Lanjut Agung, “Bisa juga, karena sesungguhnya sudah menganggap lemah atas tuduhan tersebut dan gampang dipatahkan, maka tidak ada cara lain, Eggi menyerang dan mencari-cari kesalahan tergugat. Memang strategi tim pengacara atau penasehat hukum banyak yang begitu. Dia bisa menyerang pribadi saksi yang memberatkan klien nya, misalnya. Bahkan mengorek track record hakim,” papar Agung lagi.
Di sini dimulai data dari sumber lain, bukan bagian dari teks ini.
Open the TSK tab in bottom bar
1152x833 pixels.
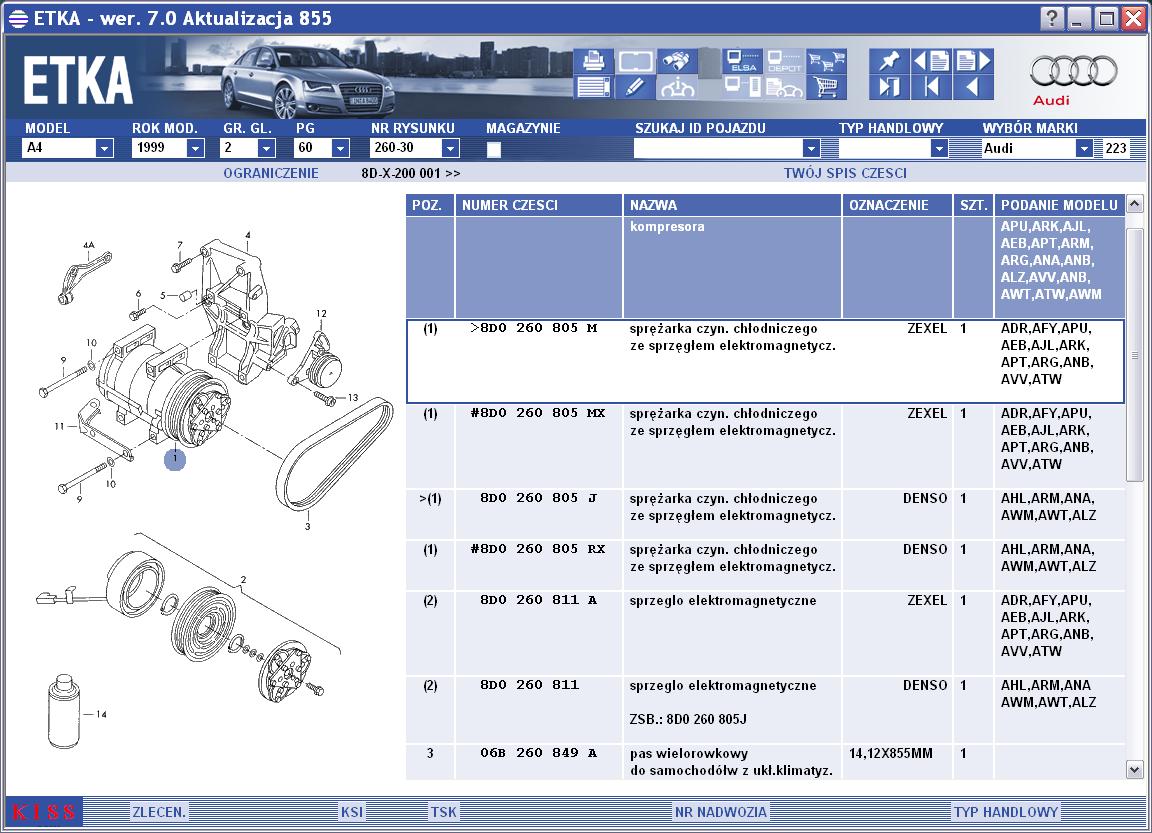(x=444, y=812)
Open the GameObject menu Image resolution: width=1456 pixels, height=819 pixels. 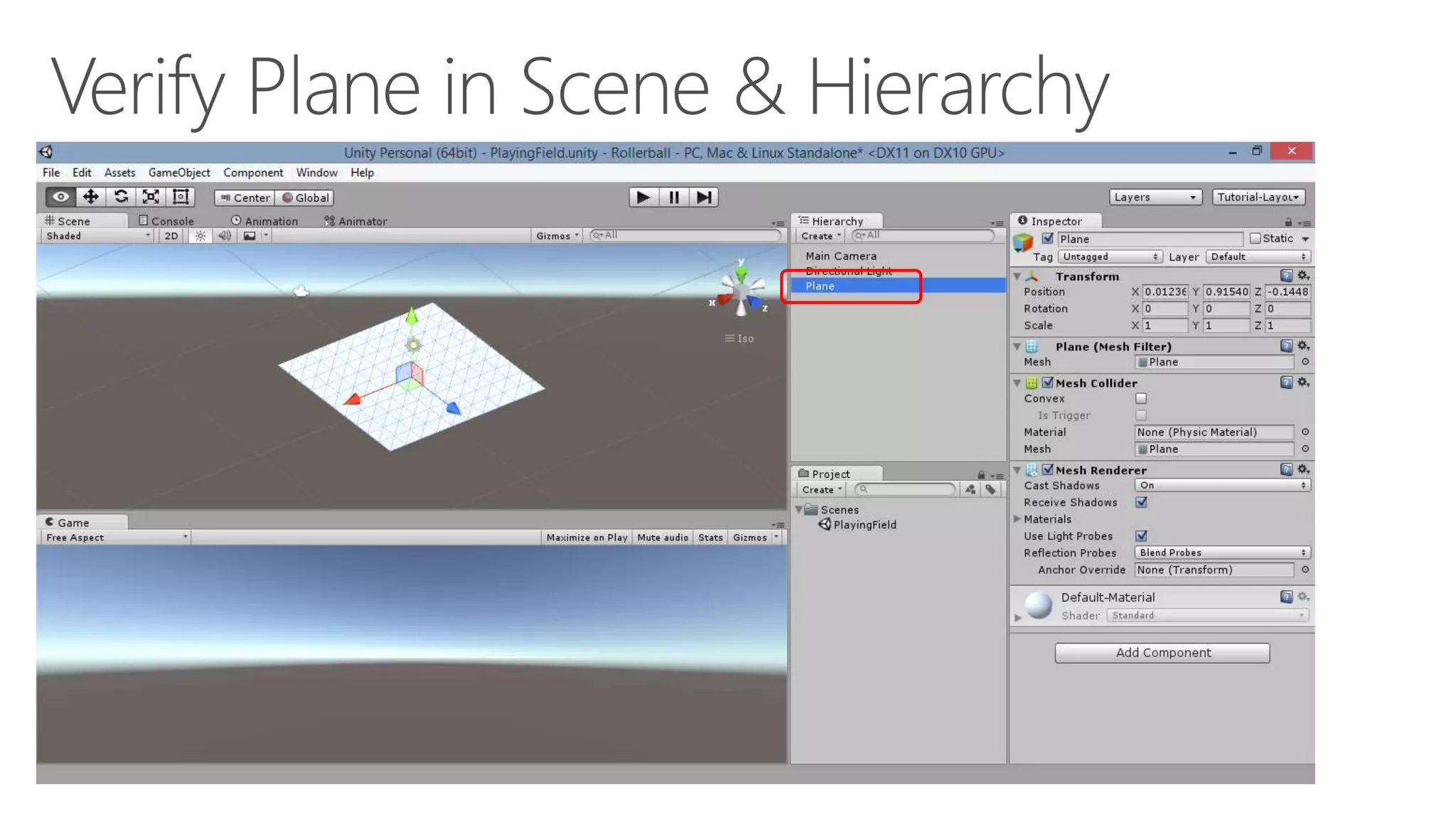(179, 173)
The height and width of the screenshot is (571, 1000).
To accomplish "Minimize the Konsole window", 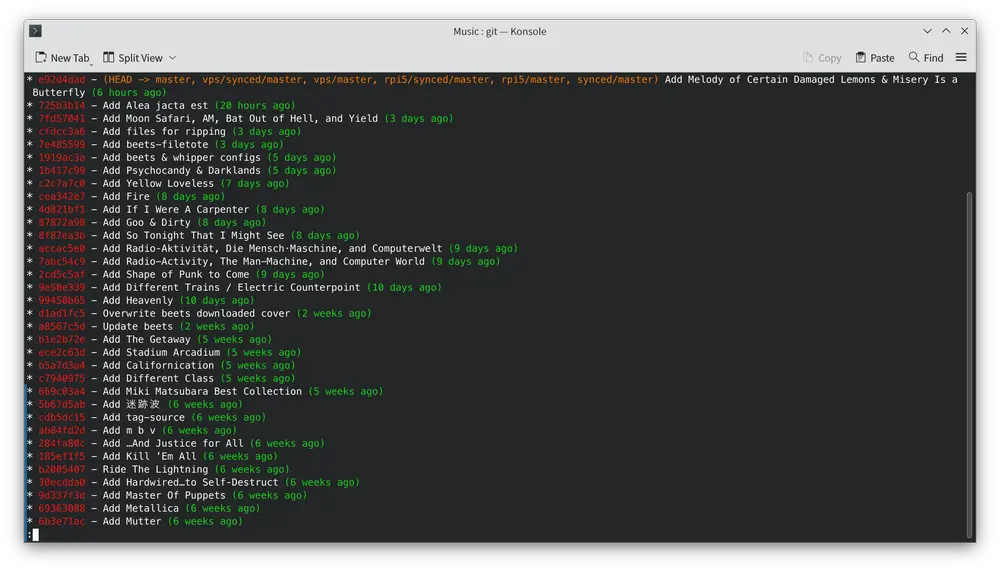I will point(927,31).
Dia mencontohkan, pengacara menyerang hakim diintervensi, atau menerima uang dsb. “Itu teknik umum pengacara jika memang klien nya sudah tidak ada harapan ataupun kalah. Mau apa lagi? Sebar dan tebar lah sesuatu yang kontroversi agar klien nya tidak kalah malu, atau tidak kalah begitu saja.” Hanya saja, menurut Agung, seorang Eggi kurang pas menjadi pengacara. “Cocoknya jadi bodyguard ataupun korlap demo,” candanya.

Agung menyampaikan, seorang pengacara meski kritis tapi harus tenang dan elegan. “Kalau di sistem hukum Amerika (common law), maka dia harus bisa menarik keyakinan dan perhatian para juri yang akan memutuskan (jury trial). Jika dengan cara-cara emosional dan berbicara tidak jelas cenderung mirip preman Tanah Abang, bagaimana Eggi bisa meyakinkan hakim? Hakim yang memutuskan justru tidak simpati atau antipati,” sesal Agung.

“Pengacara kok mau ngajari dan mendikte hakim soal hukum acara? Tidak saja dicuekin hakim malah dia bisa diminta keluar persidangan (contemp of court). Ini yang harus dipelajari oleh calon pelaku hukum nantinya. Buat pendidikan ke masyarakat juga penting agar paham aturan, tidak hanya terhasut oleh celoteh Eggi yang tidak benar. Agenda politik Eggi juga sudah pada paham lah,” pungkasnya.